WLF46 I agree that it probably just didn't occur to her to not let her son pick the flowers, and that's really why I dithered for a moment before speaking to her. I genuinely hope I didn't upset her, just want to her to be a bit more thoughtful next time and realise that someone has spent time caring for a little patch of land by planting the flowers. A few different people on my street have done the same thing and I think it looks lovely- I think it's a good thing that people spend a wee bit of time caring for their local area.

I don't in any way think that she's not "nice".

Anyway, the good thing about today is that it has spurred me on to get some more bulbs to plant in that little patch.

OP posts:
GiveMeShade · 03/12/2016 13:23

GahBuggerit if it makes a difference, they are very obviously individually planted flowers.

OP posts:
FlappysMammyAndPopeInExile · 03/12/2016 13:24

YANBU - okay - it isn't your land as such, but if they are obviously flowers, as opposed to weeds, she knows someone has planted them, even if she thins it's the council. And you don't take flowers out of planted areas, full stop.

MissVictoria · 03/12/2016 13:25

My local park has always had mass fields of daffodils, not just borders, but complete fields of them. Tbh i don't think an entire field of flowers look nice at all, borders yes, but just a mass of plants, no. Some local kids would pick5 or 6 as a small bunch for their mums, there were always literally hundreds if not thousands left, you couldn't even tell ant had been taken. I have no issue with this what so ever, and yes, sometimes when i was about 7 or 8 i'd beg my dad to take me to get a few for my mum (they were her favourite flower) and it was the only way to get the white ones with the orange trumpets. As an adult i actually dislike flowers, i wouldn't have them in my own home as the smell makes me ill, but i do buy a bunch for my mums grave every few weeks in the warmer months. Would i pick any now myself? No, but i still have no issue with kids doing it, under circumstances like my local park where theres literally tens of thousands of daffodils in mass fields. Picking from borders, walking past peoples gardens, or the boxes they put on railings of course not, but a few out of a sea of thousands, where's the harm.

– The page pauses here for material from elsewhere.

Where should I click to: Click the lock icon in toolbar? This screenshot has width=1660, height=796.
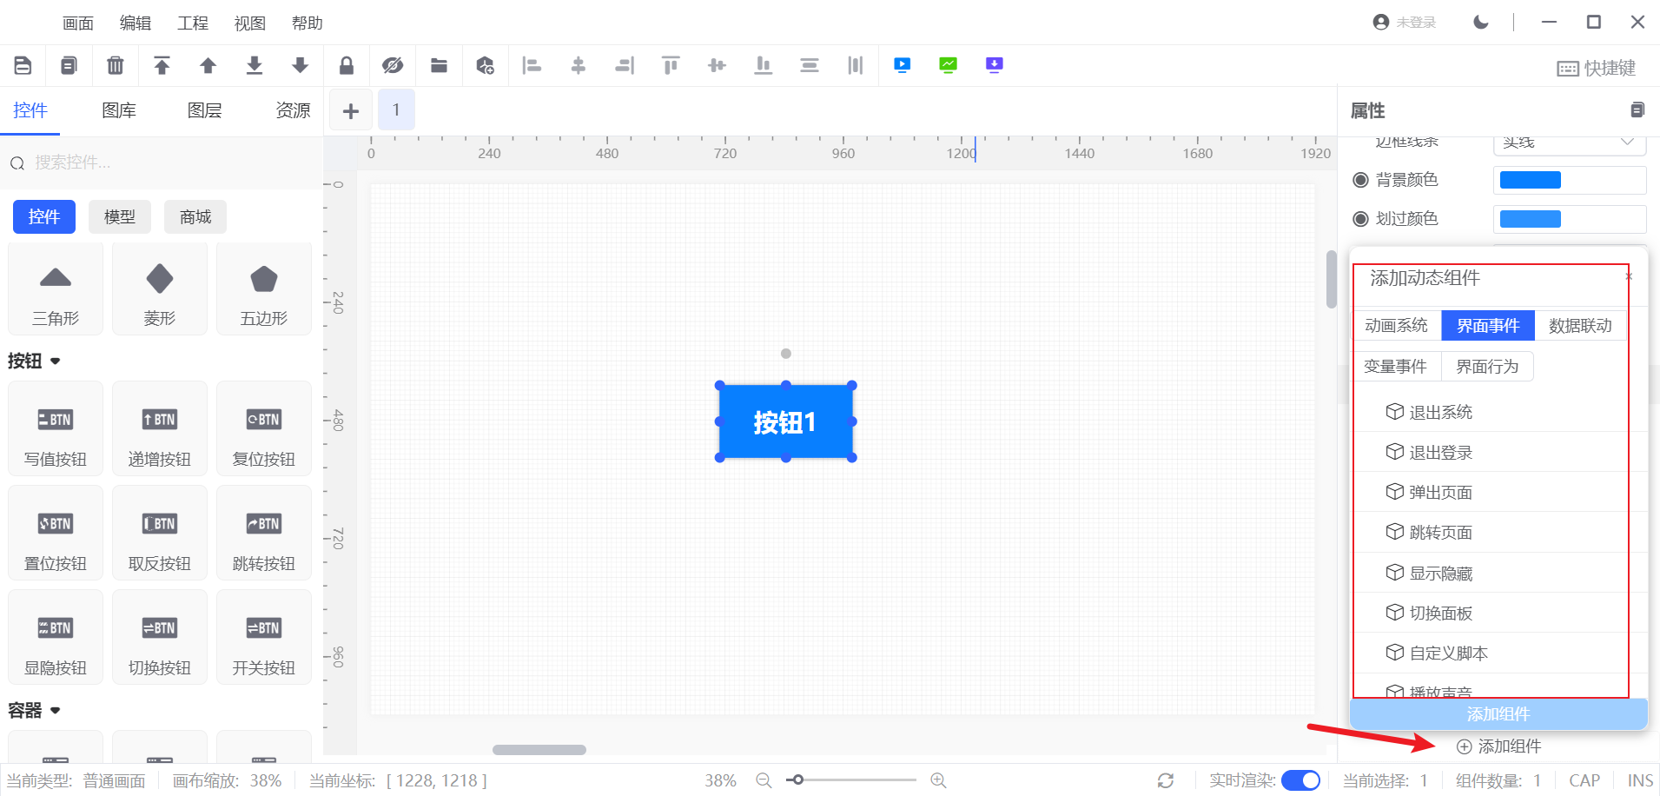pyautogui.click(x=347, y=65)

LyingWitchInTheWardrobe2726 · 03/12/2016 13:25

YANBU OP, there are some really dim-witted, entitled people out there who are 'bringing up' a future generation who will be the same.

It's not the fact that it's just flowers (you'd have to be a bit thick to not see that really), it's about the fact that they're not yours and they're obviously planted by other people to be enjoyed by everybody.

The entitled attitudes on this thread are disgraceful.

Lorelei76 · 03/12/2016 13:26

Yanbu

To me thoughtless and selfish are the same with deliberate planned nastiness on a separate level. It is selfish to pick flowers that are there for everyone to look at.

MissVictoria · 03/12/2016 13:26

Considering it isn't your land though, it could be counted as vandalism for you to be digging it up, even if it is to plant flowers.

ThumbWitchesAbroad · 03/12/2016 13:27

Dandelions, daisies and buttercups are prolific weeds. Pretty ones, but weeds. You're doing everyone a favour if you pick those - saves them going to seed (well the dandelions, anyway) - unless you pick the clocks and blow them, which is also a childhood "thing". But that's still ok.

However, cultivated non-weed flowers that have been planted by someone - not ok. And wildflowers (as distinct from weeds) - also not ok.

But also good to remember what a PP said about dwindling nectar availability at this time of year.

LyingWitchInTheWardrobe2726 · 03/12/2016 13:28

That's a stretch and a half, MissVictoria!

user1479495984 · 03/12/2016 13:28

Yanbu.

The only flowers it's acceptable to pick are Daisy's for daisy chains.

GiveMeShade · 03/12/2016 13:29

MissVictoria I'll take my chances Smile

OP posts:
ragingsister · 03/12/2016 13:30

Yanbu in my opinion. I like to look at flowers but feel no need to pick them.